Exercício proposto 1: No trecho sobre o mercado do Bandim, em que avenida fica o mercado?

──────── Trecho da fonte ────────

A meio da Avenida Combatentes da Liberdade da Pátria encontramos o maior mercado informal do país, o Bandim. Entre o aeroporto e a praça central, homens, mulheres e crianças vendem tudo e ainda mais alguma coisa. Ficam à beirinha da estrada, sentados num pedação de chão qualquer, ou a circular por entre os outros comerciantes. A moda é africana e produzida por alfaiates locais e de países vizinhos. Há tecidos chineses, produtos de higiene… sapatarias a céu aberto… barbearias com todos os cortes de cabelo modernos e arrojados, corredores estrangulados que sugerem lugares estranhos e escondidos aos olhos de quem chega. O cinema surge a custos inferiores, emissões de futebol, vendas de comidas locais e salas de jogos improvisadas em balcões de cimento. É um mundo de ofertas a preços católicos que chama até as guineenses emigradas na Europa que aqui chegam para comprar os produtos mais queridos lá fora.
De Bijagós e de tradições
Assim vive este país pequeno que não tem muito mais do que um milhão e meio de habitantes e que acolhe vários estrangeiros dos países mais próximos.

──────── Material apresentado ────────

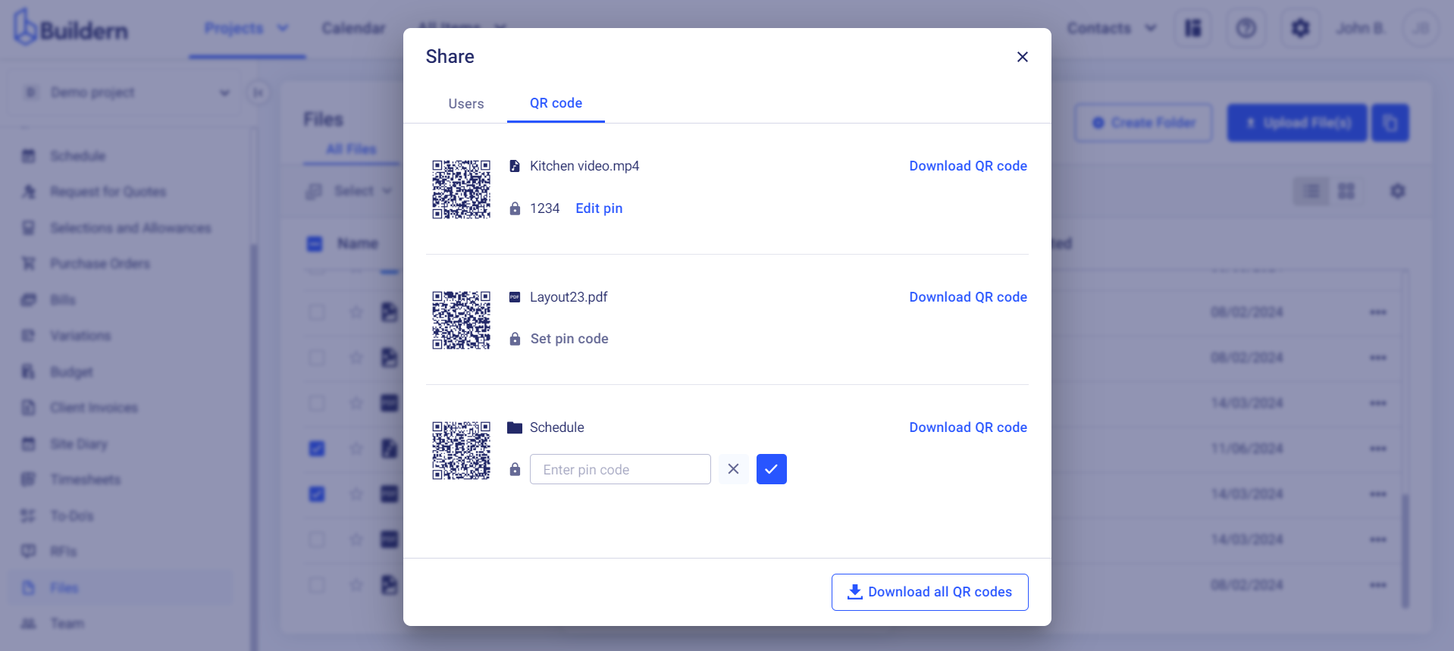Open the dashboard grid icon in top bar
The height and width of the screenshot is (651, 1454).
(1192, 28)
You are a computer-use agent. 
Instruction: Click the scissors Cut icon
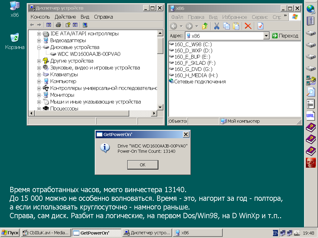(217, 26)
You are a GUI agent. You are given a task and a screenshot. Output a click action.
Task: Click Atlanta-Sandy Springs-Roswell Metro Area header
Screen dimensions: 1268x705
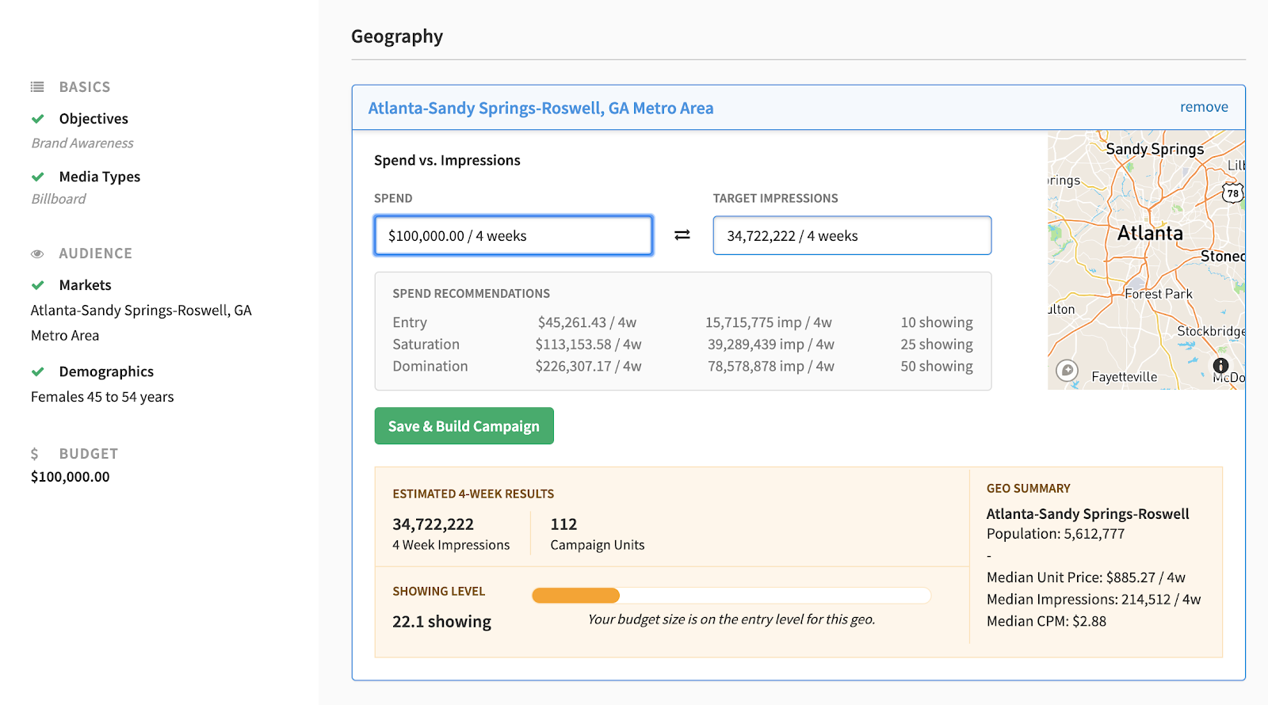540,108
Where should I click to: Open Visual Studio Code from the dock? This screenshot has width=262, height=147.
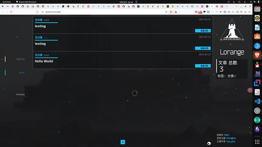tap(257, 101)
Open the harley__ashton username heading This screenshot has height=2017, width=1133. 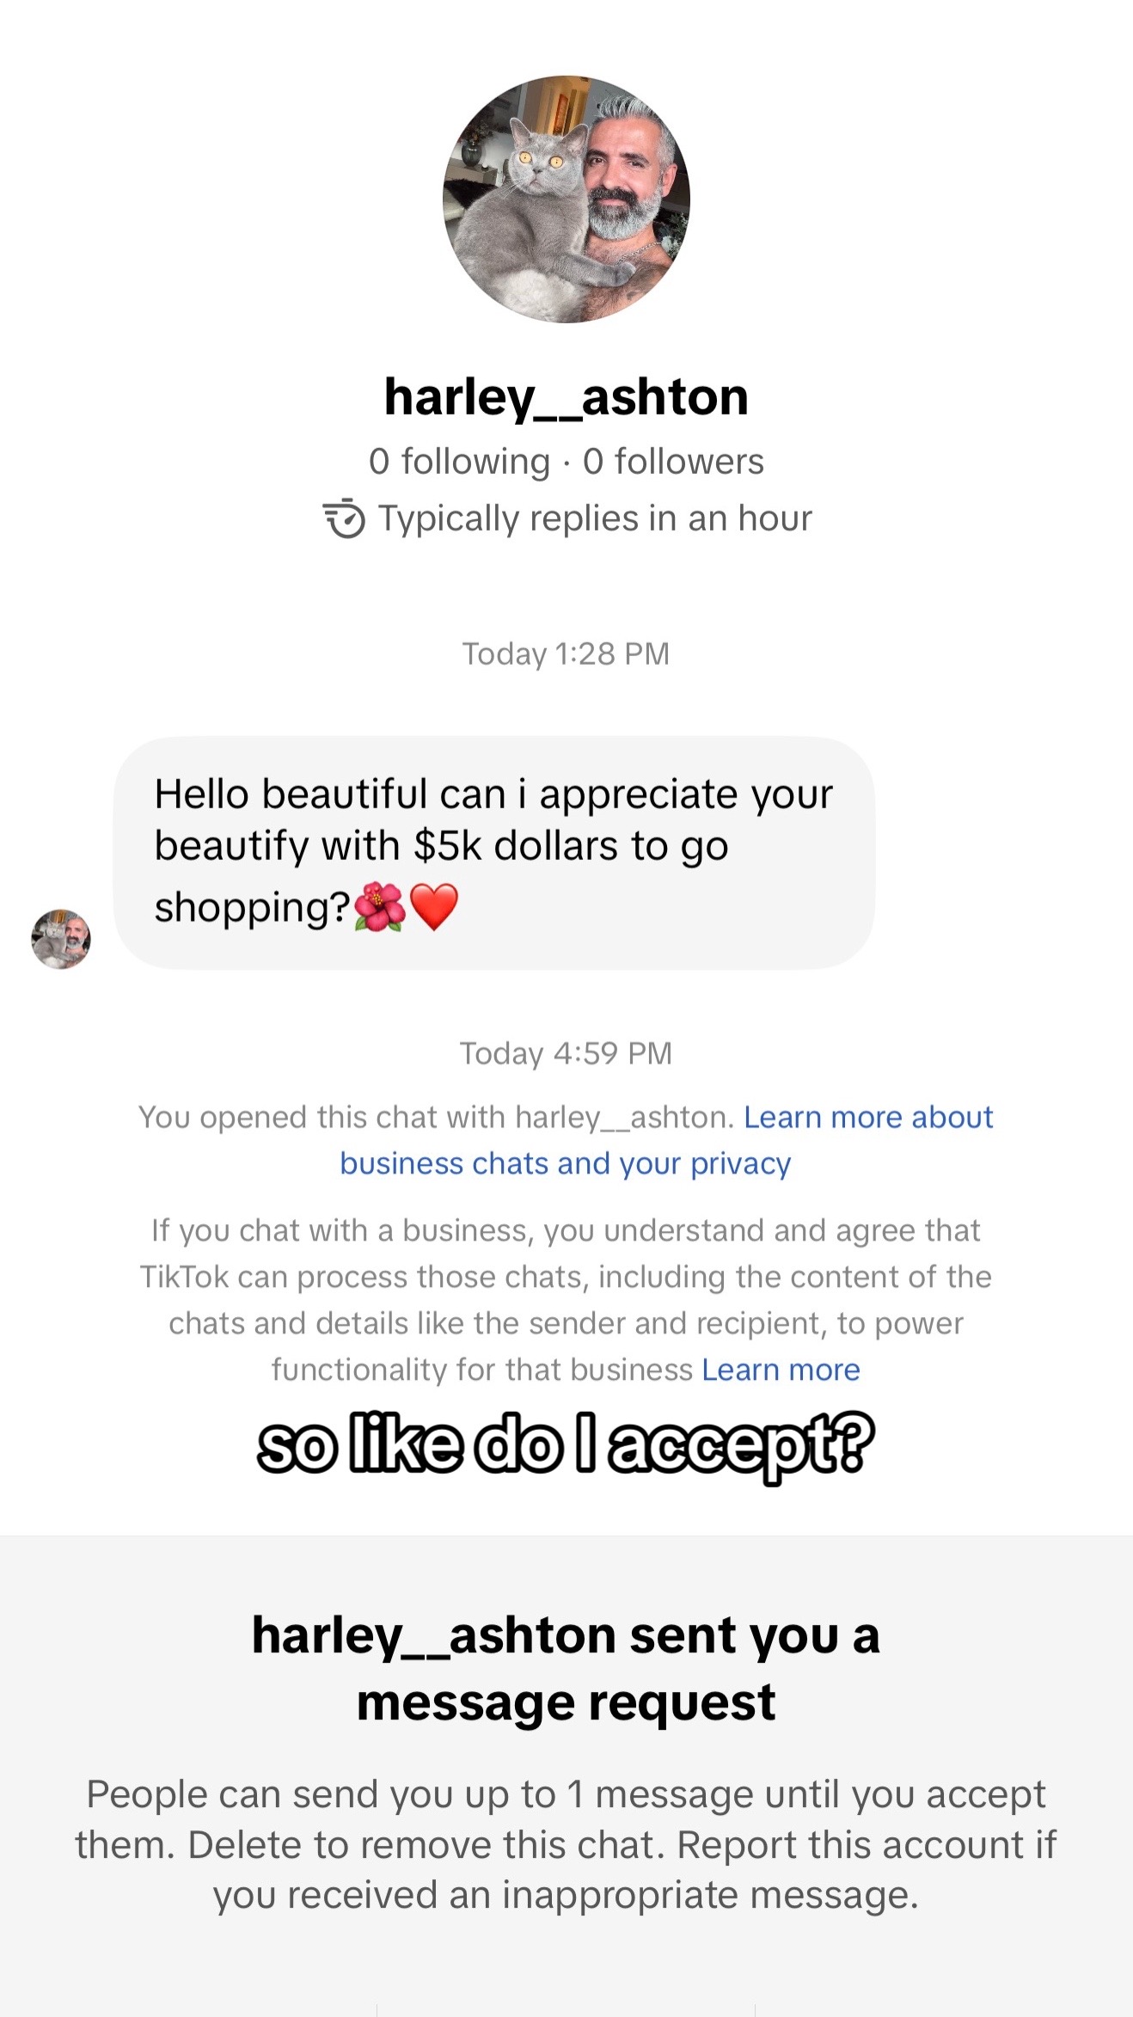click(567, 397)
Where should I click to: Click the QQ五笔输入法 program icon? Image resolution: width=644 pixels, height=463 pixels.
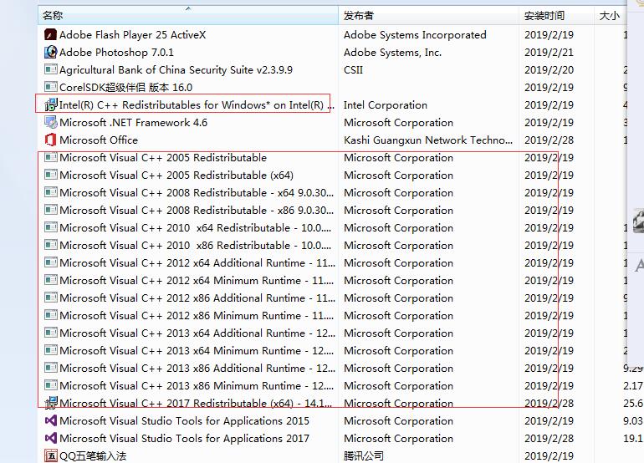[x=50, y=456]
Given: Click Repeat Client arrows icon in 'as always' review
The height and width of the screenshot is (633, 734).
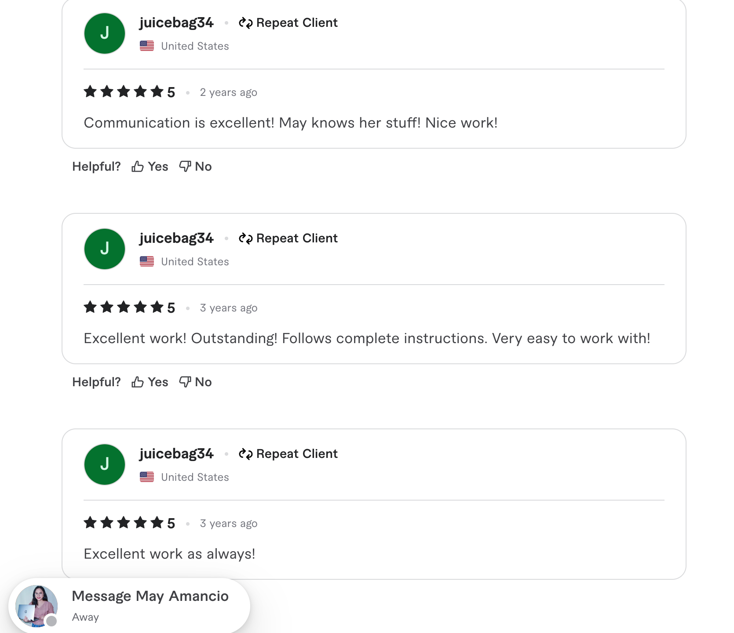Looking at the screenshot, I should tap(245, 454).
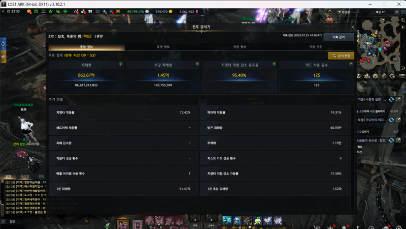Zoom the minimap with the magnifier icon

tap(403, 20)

────────

Exercício proposto 2: Reproduza as linhas dos registos, começando pela linha com "Given: Click Repeat" e seguindo até ao fim dos registos, com as duas pontas incluídas. Deixe as imagens de fora.

Resposta certa 1: Fica a meio da Avenida Combatentes da Liberdade da Pátria.

Resposta certa 2:
Given: Click Repeat Client arrows icon in 'as always' review
The height and width of the screenshot is (633, 734).
Looking at the screenshot, I should tap(245, 454).
Zoom the minimap with the magnifier icon

tap(403, 20)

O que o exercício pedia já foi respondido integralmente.